==== DATASET CONTENT

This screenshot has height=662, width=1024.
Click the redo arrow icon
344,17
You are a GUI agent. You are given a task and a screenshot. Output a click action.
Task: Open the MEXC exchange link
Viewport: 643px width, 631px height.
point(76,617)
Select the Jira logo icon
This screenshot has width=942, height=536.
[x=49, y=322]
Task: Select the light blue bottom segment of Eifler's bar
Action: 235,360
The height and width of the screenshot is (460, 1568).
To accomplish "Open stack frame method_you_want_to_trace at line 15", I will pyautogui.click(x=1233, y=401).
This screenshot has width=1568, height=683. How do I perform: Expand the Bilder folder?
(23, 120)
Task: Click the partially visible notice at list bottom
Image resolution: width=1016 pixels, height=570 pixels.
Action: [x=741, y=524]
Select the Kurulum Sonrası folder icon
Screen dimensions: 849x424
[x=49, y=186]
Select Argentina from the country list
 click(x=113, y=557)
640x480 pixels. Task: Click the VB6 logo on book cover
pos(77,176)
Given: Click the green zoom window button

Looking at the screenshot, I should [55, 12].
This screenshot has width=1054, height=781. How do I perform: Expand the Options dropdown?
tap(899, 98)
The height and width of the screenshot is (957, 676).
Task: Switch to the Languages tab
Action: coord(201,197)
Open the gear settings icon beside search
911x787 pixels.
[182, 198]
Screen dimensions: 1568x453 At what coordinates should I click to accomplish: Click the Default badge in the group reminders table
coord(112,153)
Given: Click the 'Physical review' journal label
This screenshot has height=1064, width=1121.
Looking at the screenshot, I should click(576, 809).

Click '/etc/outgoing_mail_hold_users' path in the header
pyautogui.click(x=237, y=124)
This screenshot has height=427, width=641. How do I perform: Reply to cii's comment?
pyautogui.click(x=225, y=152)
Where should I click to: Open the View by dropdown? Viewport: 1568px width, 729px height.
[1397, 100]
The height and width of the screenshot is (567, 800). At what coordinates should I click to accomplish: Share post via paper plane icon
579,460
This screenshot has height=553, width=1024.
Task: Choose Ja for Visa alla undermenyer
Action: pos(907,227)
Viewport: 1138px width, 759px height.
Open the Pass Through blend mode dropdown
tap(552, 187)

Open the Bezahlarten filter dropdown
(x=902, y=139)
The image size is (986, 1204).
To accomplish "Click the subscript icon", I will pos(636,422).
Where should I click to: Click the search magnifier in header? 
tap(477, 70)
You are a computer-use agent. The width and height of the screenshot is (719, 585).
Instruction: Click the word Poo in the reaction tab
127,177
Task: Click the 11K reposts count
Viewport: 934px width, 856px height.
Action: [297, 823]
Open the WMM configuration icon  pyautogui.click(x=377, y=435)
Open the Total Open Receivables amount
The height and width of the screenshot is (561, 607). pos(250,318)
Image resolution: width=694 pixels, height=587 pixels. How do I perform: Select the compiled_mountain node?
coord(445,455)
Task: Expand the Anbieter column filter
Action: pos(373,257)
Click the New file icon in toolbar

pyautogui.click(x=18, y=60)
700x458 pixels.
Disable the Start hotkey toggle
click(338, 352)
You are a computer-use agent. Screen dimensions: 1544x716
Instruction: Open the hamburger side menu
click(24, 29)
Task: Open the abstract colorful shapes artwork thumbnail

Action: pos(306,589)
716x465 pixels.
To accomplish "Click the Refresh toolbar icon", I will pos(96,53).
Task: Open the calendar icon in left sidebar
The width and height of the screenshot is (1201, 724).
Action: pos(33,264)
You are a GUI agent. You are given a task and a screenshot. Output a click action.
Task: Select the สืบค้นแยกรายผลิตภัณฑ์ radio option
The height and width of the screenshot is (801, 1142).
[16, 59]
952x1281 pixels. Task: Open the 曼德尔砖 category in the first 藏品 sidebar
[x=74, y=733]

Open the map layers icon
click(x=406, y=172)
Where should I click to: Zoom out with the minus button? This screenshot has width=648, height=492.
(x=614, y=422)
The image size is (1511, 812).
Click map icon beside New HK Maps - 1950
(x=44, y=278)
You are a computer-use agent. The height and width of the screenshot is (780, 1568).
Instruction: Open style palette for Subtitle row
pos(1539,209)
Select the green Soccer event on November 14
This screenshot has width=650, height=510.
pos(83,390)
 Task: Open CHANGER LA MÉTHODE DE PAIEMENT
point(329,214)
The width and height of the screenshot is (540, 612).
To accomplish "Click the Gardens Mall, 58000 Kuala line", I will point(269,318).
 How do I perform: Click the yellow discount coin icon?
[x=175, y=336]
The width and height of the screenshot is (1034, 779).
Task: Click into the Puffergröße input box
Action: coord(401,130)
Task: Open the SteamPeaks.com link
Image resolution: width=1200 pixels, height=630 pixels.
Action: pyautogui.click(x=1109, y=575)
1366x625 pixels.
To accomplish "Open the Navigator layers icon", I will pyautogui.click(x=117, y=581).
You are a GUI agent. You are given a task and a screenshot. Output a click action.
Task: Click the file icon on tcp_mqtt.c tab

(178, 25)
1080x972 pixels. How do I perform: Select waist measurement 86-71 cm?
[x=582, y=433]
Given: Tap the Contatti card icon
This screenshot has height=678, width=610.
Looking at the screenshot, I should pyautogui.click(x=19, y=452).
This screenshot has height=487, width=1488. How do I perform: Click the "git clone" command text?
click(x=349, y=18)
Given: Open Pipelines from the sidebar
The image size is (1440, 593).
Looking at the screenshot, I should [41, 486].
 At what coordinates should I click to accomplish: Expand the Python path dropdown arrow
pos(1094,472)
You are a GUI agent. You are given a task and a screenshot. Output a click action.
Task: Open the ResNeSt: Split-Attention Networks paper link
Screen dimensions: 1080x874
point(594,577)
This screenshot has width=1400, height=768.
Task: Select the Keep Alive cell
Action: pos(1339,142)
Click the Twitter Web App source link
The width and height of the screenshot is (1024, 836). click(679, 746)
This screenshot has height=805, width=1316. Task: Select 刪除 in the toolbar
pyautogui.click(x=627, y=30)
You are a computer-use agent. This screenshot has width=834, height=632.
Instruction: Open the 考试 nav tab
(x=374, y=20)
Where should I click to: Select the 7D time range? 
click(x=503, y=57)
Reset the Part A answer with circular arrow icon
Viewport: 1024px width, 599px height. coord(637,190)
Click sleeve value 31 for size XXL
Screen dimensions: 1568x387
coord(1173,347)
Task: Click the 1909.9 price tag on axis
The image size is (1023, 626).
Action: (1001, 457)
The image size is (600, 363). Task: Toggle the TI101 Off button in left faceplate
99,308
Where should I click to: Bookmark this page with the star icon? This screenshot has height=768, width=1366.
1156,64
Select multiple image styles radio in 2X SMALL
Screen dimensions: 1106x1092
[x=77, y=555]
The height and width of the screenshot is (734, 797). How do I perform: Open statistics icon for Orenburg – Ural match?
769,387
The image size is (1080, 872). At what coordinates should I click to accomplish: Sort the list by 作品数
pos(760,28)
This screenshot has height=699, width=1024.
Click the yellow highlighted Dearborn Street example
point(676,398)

========

Retype each entry exactly.

**ANSWER TO THE PROBLEM:**
This screenshot has height=662, width=1024.
Click the redo arrow icon
344,17
You are a GUI agent. You are given a task and a screenshot. Output a click action.
Task: Open the MEXC exchange link
Viewport: 643px width, 631px height.
point(76,617)
Select the Jira logo icon
This screenshot has width=942, height=536.
[x=49, y=322]
Task: Select the light blue bottom segment of Eifler's bar
Action: 235,360
The height and width of the screenshot is (460, 1568).
To accomplish "Open stack frame method_you_want_to_trace at line 15", I will pyautogui.click(x=1233, y=401).
This screenshot has width=1568, height=683. How do I perform: Expand the Bilder folder?
(23, 120)
Task: Click the partially visible notice at list bottom
Image resolution: width=1016 pixels, height=570 pixels.
Action: [x=741, y=524]
Select the Kurulum Sonrası folder icon
Screen dimensions: 849x424
[x=49, y=186]
Select Argentina from the country list
 click(x=113, y=557)
640x480 pixels. Task: Click the VB6 logo on book cover
pos(77,176)
Given: Click the green zoom window button

Looking at the screenshot, I should [55, 12].
This screenshot has width=1054, height=781. How do I perform: Expand the Options dropdown?
tap(899, 98)
The height and width of the screenshot is (957, 676).
Task: Switch to the Languages tab
Action: coord(201,197)
Open the gear settings icon beside search
911x787 pixels.
[182, 198]
Screen dimensions: 1568x453 At what coordinates should I click to accomplish: Click the Default badge in the group reminders table
coord(112,153)
Given: Click the 'Physical review' journal label
This screenshot has height=1064, width=1121.
Looking at the screenshot, I should click(576, 809).

Click '/etc/outgoing_mail_hold_users' path in the header
pyautogui.click(x=237, y=124)
This screenshot has height=427, width=641. How do I perform: Reply to cii's comment?
pyautogui.click(x=225, y=152)
Where should I click to: Open the View by dropdown? Viewport: 1568px width, 729px height.
[1397, 100]
The height and width of the screenshot is (567, 800). At what coordinates should I click to accomplish: Share post via paper plane icon
579,460
This screenshot has height=553, width=1024.
Task: Choose Ja for Visa alla undermenyer
Action: pos(907,227)
Viewport: 1138px width, 759px height.
Open the Pass Through blend mode dropdown
tap(552, 187)

Open the Bezahlarten filter dropdown
(x=902, y=139)
The image size is (986, 1204).
To accomplish "Click the subscript icon", I will pos(636,422).
Where should I click to: Click the search magnifier in header? 
tap(477, 70)
You are a computer-use agent. The width and height of the screenshot is (719, 585).
Instruction: Click the word Poo in the reaction tab
127,177
Task: Click the 11K reposts count
Viewport: 934px width, 856px height.
Action: [297, 823]
Open the WMM configuration icon  pyautogui.click(x=377, y=435)
Open the Total Open Receivables amount
The height and width of the screenshot is (561, 607). pos(250,318)
Image resolution: width=694 pixels, height=587 pixels. How do I perform: Select the compiled_mountain node?
coord(445,455)
Task: Expand the Anbieter column filter
Action: pos(373,257)
Click the New file icon in toolbar

pyautogui.click(x=18, y=60)
700x458 pixels.
Disable the Start hotkey toggle
click(338, 352)
You are a computer-use agent. Screen dimensions: 1544x716
Instruction: Open the hamburger side menu
click(24, 29)
Task: Open the abstract colorful shapes artwork thumbnail

Action: pos(306,589)
716x465 pixels.
To accomplish "Click the Refresh toolbar icon", I will pos(96,53).
Task: Open the calendar icon in left sidebar
The width and height of the screenshot is (1201, 724).
Action: pos(33,264)
You are a GUI agent. You are given a task and a screenshot. Output a click action.
Task: Select the สืบค้นแยกรายผลิตภัณฑ์ radio option
The height and width of the screenshot is (801, 1142).
[16, 59]
952x1281 pixels. Task: Open the 曼德尔砖 category in the first 藏品 sidebar
[x=74, y=733]

Open the map layers icon
click(x=406, y=172)
Where should I click to: Zoom out with the minus button? This screenshot has width=648, height=492.
(x=614, y=422)
The image size is (1511, 812).
Click map icon beside New HK Maps - 1950
(x=44, y=278)
You are a computer-use agent. The height and width of the screenshot is (780, 1568).
Instruction: Open style palette for Subtitle row
pos(1539,209)
Select the green Soccer event on November 14
This screenshot has width=650, height=510.
pos(83,390)
 Task: Open CHANGER LA MÉTHODE DE PAIEMENT
point(329,214)
The width and height of the screenshot is (540, 612).
To accomplish "Click the Gardens Mall, 58000 Kuala line", I will point(269,318).
 How do I perform: Click the yellow discount coin icon?
[x=175, y=336]
The width and height of the screenshot is (1034, 779).
Task: Click into the Puffergröße input box
Action: coord(401,130)
Task: Open the SteamPeaks.com link
Image resolution: width=1200 pixels, height=630 pixels.
Action: pyautogui.click(x=1109, y=575)
1366x625 pixels.
To accomplish "Open the Navigator layers icon", I will pyautogui.click(x=117, y=581).
You are a GUI agent. You are given a task and a screenshot. Output a click action.
Task: Click the file icon on tcp_mqtt.c tab

(178, 25)
1080x972 pixels. How do I perform: Select waist measurement 86-71 cm?
[x=582, y=433]
Given: Tap the Contatti card icon
This screenshot has height=678, width=610.
Looking at the screenshot, I should pyautogui.click(x=19, y=452).
This screenshot has height=487, width=1488. How do I perform: Click the "git clone" command text?
click(x=349, y=18)
Given: Open Pipelines from the sidebar
The image size is (1440, 593).
Looking at the screenshot, I should [41, 486].
 At what coordinates should I click to accomplish: Expand the Python path dropdown arrow
pos(1094,472)
You are a GUI agent. You are given a task and a screenshot. Output a click action.
Task: Open the ResNeSt: Split-Attention Networks paper link
Screen dimensions: 1080x874
point(594,577)
This screenshot has width=1400, height=768.
Task: Select the Keep Alive cell
Action: pos(1339,142)
Click the Twitter Web App source link
The width and height of the screenshot is (1024, 836). click(679, 746)
This screenshot has height=805, width=1316. Task: Select 刪除 in the toolbar
pyautogui.click(x=627, y=30)
You are a computer-use agent. This screenshot has width=834, height=632.
Instruction: Open the 考试 nav tab
(x=374, y=20)
Where should I click to: Select the 7D time range? 
click(x=503, y=57)
Reset the Part A answer with circular arrow icon
Viewport: 1024px width, 599px height. coord(637,190)
Click sleeve value 31 for size XXL
Screen dimensions: 1568x387
coord(1173,347)
Task: Click the 1909.9 price tag on axis
The image size is (1023, 626).
Action: (1001, 457)
The image size is (600, 363). Task: Toggle the TI101 Off button in left faceplate
99,308
Where should I click to: Bookmark this page with the star icon? This screenshot has height=768, width=1366.
1156,64
Select multiple image styles radio in 2X SMALL
Screen dimensions: 1106x1092
[x=77, y=555]
The height and width of the screenshot is (734, 797). How do I perform: Open statistics icon for Orenburg – Ural match?
769,387
The image size is (1080, 872). At what coordinates should I click to accomplish: Sort the list by 作品数
pos(760,28)
This screenshot has height=699, width=1024.
Click the yellow highlighted Dearborn Street example
point(676,398)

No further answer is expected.